On Twitter, the hashtag #StopYulin2015 has been regularly posted and shared by users since May. The tweets, which come from animal lovers in Australia, the United States and the United Kingdom, already number close to a quarter million, according to the BBC.
Meanwhile, an animal rights group based in California, the Duo Duo Welfare Project, set up a petition on Change.org addressed to Chen Wu, the governor of Yulin City, and other top-ranking officials. As of press time, the petition had almost 320,000 supporters requesting the Chinese government put a stop to this disgraceful act. "The event has already tarnished the reputation of Guangxi and will have a negative consequence on commerce and on the tourism industry," stated the petition.
The same group also launched a campaign on YouTube, with views close to 200,000. The video states that the dogs massacred at this festival are mostly stolen and "sold by thieves for easy money."

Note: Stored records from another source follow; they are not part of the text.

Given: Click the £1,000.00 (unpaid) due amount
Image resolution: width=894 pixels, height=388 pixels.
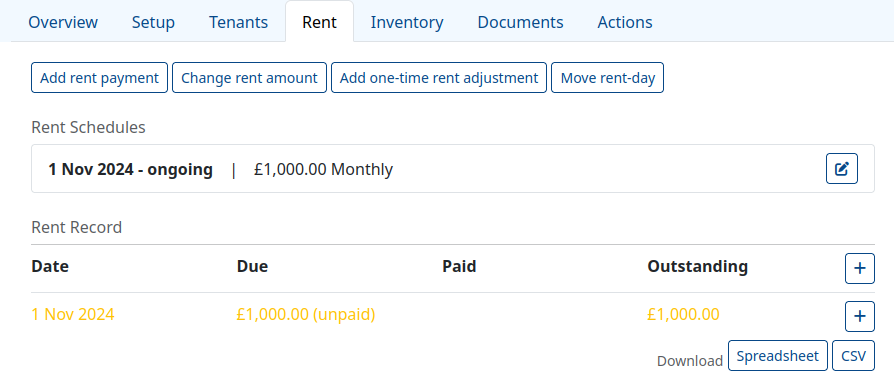Looking at the screenshot, I should click(306, 315).
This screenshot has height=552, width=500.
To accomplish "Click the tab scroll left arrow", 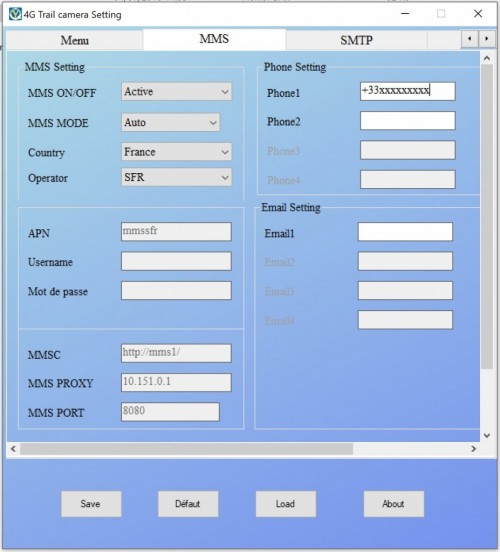I will tap(470, 39).
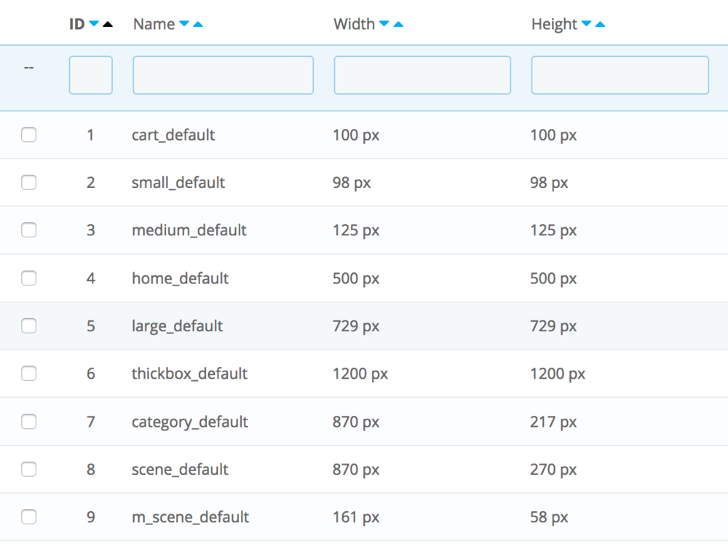Tick the checkbox beside thickbox_default
Screen dimensions: 728x560
point(28,373)
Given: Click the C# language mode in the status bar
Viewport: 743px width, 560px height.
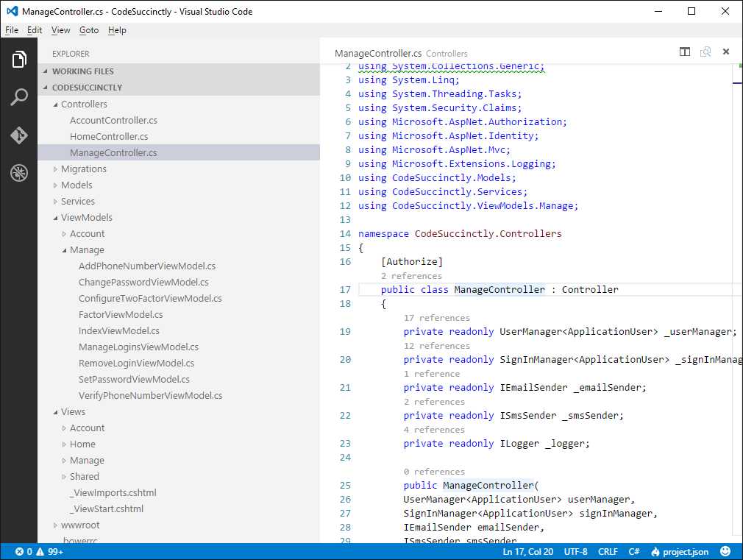Looking at the screenshot, I should tap(634, 550).
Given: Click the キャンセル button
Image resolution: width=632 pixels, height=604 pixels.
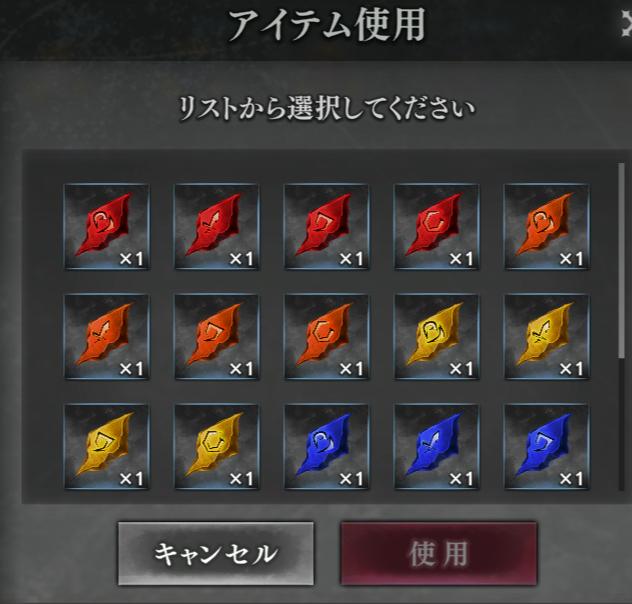Looking at the screenshot, I should click(x=216, y=553).
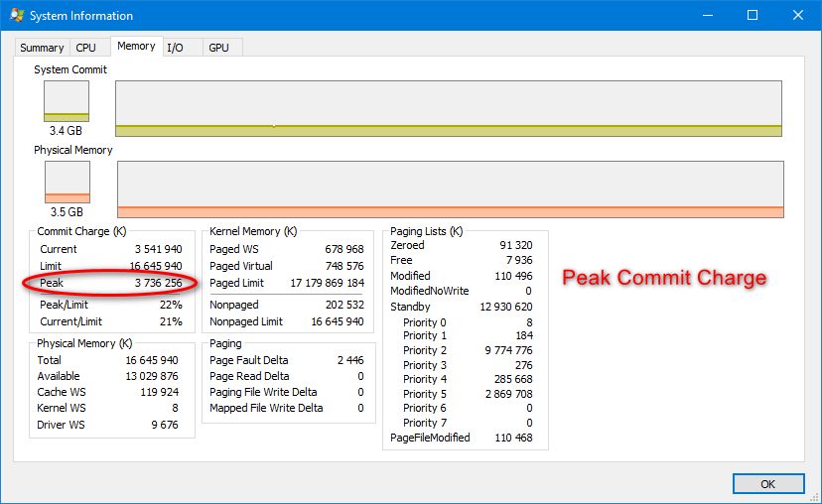Switch to the I/O tab

point(175,48)
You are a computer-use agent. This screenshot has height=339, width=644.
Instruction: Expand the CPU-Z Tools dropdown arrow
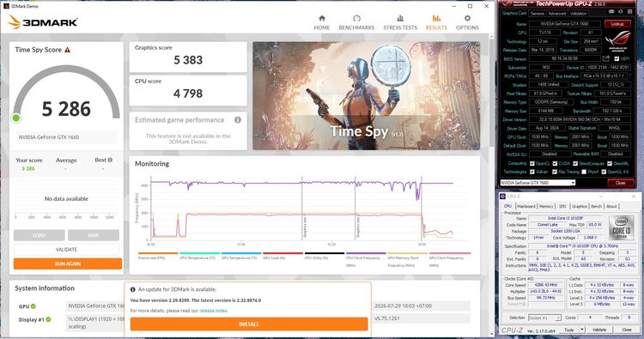[x=581, y=330]
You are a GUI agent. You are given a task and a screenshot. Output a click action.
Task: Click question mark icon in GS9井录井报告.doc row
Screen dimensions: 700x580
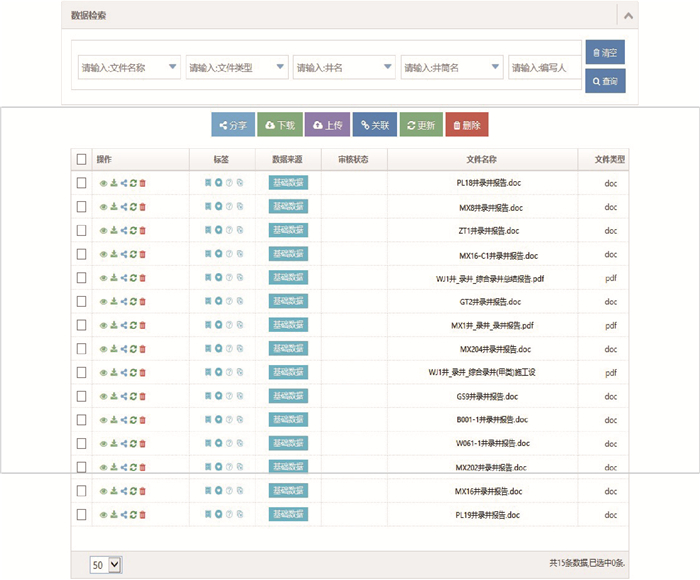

Several groups and pages urging to stop the festivities have also been set up on Facebook, such as Stop Yulin Dog & Cat Meat Festival 2015, with almost 26,000 followers.
Even British actor Ricky Gervais, a well-known animal lover, is rallying against Yulin's practice. "My friends at Humane Society International are working tirelessly to end this cruel trade all over Asia, and they desperately need your help. I've seen the footage that HSI has captured on video, and it breaks my heart. I will never forget the look of bewilderment and fear on the faces of these poor animals—the dogs and cats await a horrible fate. No animal deserves to be treated like this," said Gervais via Humane Society International.
Supposedly, the government of Yulin said that no such festival will take place this year, but Peter Li from the Humane Society said, "This is mere semantics and thousands of dogs will still die for their meat whether it's called a festival or not," according to Consumer Affairs.